Community-wide benefits
Adjuntas’ microgrids include rooftop solar installations at 13 businesses, whose owners agree to provide residents with critical services such as medicine, refrigeration and cell phone charging during power outages. In return, businesses save electricity and avoid using expensive diesel generators during natural disasters, Ferrari said.
“ORNL deploying this kind of watchdog system is going to be a really powerful tool for the community,” Arellano said. He added that it is unusual for so many businesses and owners to be connected to a microgrid, and the infrastructure will support adding more.
On a recent trip to Adjuntas, ORNL researchers met with local business owners to better understand electricity usage patterns. For example, when Ferrari visited a bakery, he learned how many hours the refrigerators had to run for the dough to rise properly. He and Ollis tried to identify the most critical electrical loads so they could design a system that concentrated scarce power where it was needed most.
“I hope this will help not only manage microgrids, but also protect critical components like energy storage,” said Massol-Deya, a professor at the University of Puerto Rico Mayaguez, or UPRM.
Revenue from community-owned microgrids will fund their maintenance and expansion, as well as the installation of standalone solar systems for Adjuntas’ most disadvantaged residents, he said.
A sense of urgency
Fabio Andrade is a UPRM professor of engineering and visiting scientist at ORNL collaborating on the Adjuntas project. His students model strategies, tools, and algorithms to share solar energy among microgrid users. UPRM fellow Gerson Beauchamp has students analyze solar equipment and predict how much energy it will produce. Beauchamp said that at current electricity prices, businesses can save up to $78,000 a year by purchasing solar power from microgrids.
Ferrari incorporates input from UPRM colleagues into simulations that are being tested live with actual microgrid equipment at DOE’s Center for Grid Research Integration and Deployment, or GRID-C, at ORNL. The next step is to run the configuration on a brand new networked test bed of the facility for microgrids.

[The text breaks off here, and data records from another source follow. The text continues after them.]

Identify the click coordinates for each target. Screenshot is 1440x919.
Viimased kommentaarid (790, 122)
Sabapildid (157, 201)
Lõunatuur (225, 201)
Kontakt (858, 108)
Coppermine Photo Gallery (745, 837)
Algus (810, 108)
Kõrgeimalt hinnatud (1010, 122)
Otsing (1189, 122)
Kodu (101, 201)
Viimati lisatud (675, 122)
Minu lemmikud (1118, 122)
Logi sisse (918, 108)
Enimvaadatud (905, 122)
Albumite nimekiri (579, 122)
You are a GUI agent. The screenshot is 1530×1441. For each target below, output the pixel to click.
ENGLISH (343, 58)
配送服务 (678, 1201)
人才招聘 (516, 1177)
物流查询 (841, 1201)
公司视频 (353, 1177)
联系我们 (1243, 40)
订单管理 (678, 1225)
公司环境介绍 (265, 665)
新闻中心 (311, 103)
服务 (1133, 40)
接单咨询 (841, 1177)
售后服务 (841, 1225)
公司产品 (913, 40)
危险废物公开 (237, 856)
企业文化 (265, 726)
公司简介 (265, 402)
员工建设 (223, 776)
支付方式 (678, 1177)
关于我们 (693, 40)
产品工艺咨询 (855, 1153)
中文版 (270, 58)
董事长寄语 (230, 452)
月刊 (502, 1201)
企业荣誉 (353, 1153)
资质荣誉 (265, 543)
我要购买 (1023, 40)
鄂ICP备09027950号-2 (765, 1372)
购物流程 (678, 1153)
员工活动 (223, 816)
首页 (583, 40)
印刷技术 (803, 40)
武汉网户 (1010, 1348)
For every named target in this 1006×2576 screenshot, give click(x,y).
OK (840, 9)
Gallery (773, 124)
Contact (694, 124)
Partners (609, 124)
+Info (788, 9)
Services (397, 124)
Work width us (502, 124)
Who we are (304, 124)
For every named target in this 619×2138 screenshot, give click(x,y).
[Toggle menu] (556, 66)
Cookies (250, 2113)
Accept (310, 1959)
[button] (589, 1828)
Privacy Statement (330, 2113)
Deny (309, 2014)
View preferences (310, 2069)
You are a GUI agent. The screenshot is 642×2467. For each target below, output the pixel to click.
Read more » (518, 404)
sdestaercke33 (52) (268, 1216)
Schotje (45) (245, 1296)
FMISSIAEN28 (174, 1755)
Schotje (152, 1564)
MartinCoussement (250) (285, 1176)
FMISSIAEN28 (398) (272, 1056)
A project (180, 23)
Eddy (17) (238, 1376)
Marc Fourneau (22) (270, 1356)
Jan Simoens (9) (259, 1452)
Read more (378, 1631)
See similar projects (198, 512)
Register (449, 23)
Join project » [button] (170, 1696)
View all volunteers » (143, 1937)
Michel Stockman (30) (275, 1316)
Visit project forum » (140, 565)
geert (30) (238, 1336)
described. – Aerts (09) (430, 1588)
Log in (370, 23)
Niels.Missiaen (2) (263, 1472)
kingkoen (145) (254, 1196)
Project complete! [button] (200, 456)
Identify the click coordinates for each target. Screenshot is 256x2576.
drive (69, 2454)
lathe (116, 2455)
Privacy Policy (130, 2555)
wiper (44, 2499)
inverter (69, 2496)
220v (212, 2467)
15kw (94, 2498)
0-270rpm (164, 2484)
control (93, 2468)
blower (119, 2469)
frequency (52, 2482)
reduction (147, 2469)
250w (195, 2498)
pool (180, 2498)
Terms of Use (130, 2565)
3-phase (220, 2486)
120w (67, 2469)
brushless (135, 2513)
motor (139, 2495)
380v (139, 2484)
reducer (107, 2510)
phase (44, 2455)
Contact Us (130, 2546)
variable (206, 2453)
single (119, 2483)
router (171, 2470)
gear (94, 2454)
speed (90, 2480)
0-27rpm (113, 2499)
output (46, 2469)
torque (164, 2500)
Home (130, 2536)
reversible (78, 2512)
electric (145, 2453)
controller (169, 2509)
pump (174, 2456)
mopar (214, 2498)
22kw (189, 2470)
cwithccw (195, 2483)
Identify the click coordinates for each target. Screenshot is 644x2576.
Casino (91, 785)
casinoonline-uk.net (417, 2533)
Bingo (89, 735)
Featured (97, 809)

In another year, the orchestra will be housed in Adjuntas.
While the ORNL-derived technology could be a real lifesaver in Puerto Rico, it also has broader potential to enable microgrids to play a key role in the global grid of the future. Smart microgrids incorporating renewable energy are poised to improve grid resilience and resilience while supporting vital decarbonisation efforts.
“Orchestrator includes a framework of algorithms that can be extended and deployed across multiple microgrids at any site,” Ollis said. “They can provide more reliable electricity to many off-grid rural communities. I want to see a future where hundreds of micro-grids work together to protect critical infrastructure at local, regional and national levels.”
ORNL’s work on the Adjuntas project is funded through DOE’s Office of Solar Energy Technologies. Much of the design, configuration, and testing of the microgrid orchestration occurs at the COMMANDER (Coordination of Multiple Microgrids and Grid Distributed Energy Resources) microgrid test bed, part of the GRID-C facility funded by DOE’s Office of the Electric Power.
Other members of the ORNL team working on the Adjuntas microgrids project are Quodong Liu, Aditya Sundararajan, Mohammed M. Olama, and Yang Chen. Additional academic partners include the University of Central Florida and the University of Tennessee.
UT-Battelle operates Oak Ridge National Laboratory for the US Department of Energy’s Office of Science. As the single largest supporter of fundamental research in the physical sciences in the United States, the Office of Science is working to solve some of the most pressing problems of our time. For more information, visit https://energy.gov/science.
Translation credit: Max Ferrari, ORNL.